North Dakota Agriculture Commissioner Doug Goehring told KFYR that public response to the acquisition has been largely adverse.
“I’ve gotten a giant earful on this from clear throughout the state, it’s not even from that neighborhood,” mentioned Goehring.
“These persons are upset, however there are others which might be simply furious about this.”
Gates, the billionaire tech mogul and philanthropist whose internet price was pegged by Bloomberg at $113 billion, has quietly amassed practically 270,000 acres of farmland throughout the nation, according to the Associated Press.
The Microsoft co-founder is taken into account the most important non-public proprietor of farmland within the nation with some 269,000 acres throughout dozens of states, in accordance with final 12 months’s version of the Land Report 100, an annual survey of the nation’s largest landowners.
The trustee of Purple River Belief is Peter Headley, who identifies himself on his LinkedIn web page as head of agriculture funding administration at Funding Administration Co. A 2020 article by NFU Mutual Charitable Trust claimed that Headley as soon as headed an entity known as “Cottonwood,” which was described as an “ag-investment platform” for Invoice and Melinda Gates.

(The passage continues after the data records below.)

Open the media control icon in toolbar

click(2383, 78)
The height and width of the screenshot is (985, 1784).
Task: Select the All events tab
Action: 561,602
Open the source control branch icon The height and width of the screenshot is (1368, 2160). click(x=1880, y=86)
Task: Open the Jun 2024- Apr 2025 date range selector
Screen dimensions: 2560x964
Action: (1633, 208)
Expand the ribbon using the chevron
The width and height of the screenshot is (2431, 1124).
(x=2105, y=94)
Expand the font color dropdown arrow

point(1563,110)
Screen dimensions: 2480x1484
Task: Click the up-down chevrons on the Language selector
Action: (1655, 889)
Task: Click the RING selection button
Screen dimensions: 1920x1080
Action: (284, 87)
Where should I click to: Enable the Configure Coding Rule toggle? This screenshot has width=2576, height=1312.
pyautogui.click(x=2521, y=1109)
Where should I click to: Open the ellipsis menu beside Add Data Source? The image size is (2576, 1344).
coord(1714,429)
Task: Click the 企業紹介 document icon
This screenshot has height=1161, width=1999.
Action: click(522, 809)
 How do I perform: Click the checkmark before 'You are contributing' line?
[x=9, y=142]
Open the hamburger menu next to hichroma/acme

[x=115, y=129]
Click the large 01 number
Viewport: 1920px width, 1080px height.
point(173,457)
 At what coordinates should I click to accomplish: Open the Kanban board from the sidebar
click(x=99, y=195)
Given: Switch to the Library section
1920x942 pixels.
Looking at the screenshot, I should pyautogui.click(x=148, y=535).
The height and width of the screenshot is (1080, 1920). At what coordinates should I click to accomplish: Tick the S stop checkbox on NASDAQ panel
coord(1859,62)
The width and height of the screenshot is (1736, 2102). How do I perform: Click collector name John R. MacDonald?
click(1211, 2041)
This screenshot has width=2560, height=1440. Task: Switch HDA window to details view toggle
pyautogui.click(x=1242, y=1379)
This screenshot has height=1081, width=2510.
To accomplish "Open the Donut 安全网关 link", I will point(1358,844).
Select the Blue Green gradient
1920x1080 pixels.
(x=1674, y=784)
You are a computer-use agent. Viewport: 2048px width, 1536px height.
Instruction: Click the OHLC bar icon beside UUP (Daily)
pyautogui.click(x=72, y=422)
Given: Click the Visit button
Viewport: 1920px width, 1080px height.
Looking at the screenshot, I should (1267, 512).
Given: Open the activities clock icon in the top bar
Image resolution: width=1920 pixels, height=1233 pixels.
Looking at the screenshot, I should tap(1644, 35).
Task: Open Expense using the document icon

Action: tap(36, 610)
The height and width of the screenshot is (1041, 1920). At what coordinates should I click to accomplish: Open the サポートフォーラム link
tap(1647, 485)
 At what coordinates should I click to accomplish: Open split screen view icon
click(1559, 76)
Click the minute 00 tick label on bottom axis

Earlier this week, North Dakota State Lawyer Common Drew Wrigley wrote a letter to Purple River Belief, care of Headley, notifying it that firms and restricted legal responsibility firms had been “prohibited from proudly owning or leasing farmland or ranchland within the state of North Dakota.”
Wrigley wrote that these entities had been additionally barred from “participating in farming or ranching.”
“As well as, the legislation locations sure limitations on the power of trusts to personal farmland or ranchland,” the letter mentioned.
The land, most of which is non-irrigated, was transferred to Purple River Belief on Nov. 2 and Nov. 3 of final 12 months. Purple River Belief filed paperwork with the workplace of the secretary of state of North Dakota on Feb. 15 of this 12 months. The entity shares the identical tackle as Campbell Farms.
The belief and Headley got 30 days to reply to the letter.
“Our workplace wants to verify how your organization makes use of this land and whether or not this use meets any of the statutory exceptions, such because the enterprise objective exception, in order that we could shut this case and file it in our inactive recordsdata,” the letter says.
Gates, in an Ask Me Something session on Reddit final 12 months, mentioned his “funding group” was behind the purchases, and urged it was linked to seed and biofuel growth.
“The agriculture sector is vital,” he wrote. “With extra productive seeds we are able to keep away from deforestation and assist Africa cope with the local weather issue they already face. It’s unclear how low-cost biofuels may be but when they’re low-cost it will probably resolve the aviation and truck emissions.”
In keeping with the North Dakota Company or Restricted Legal responsibility Firm Farming Legislation, there are “sure exceptions, resembling allowing registered household farms or permitting the usage of the land for enterprise functions.”
Wrigley’s workplace mentioned it had “come to our consideration” that Purple River Belief “could have acquired land for farming or ranching in Pembina County on Nov. 4, 2021.”
A company or LLC “present in violation” of the legislation has as much as a 12 months to divest itself fromt he land or face a penalty “as much as $100,000,” in accordance with the letter.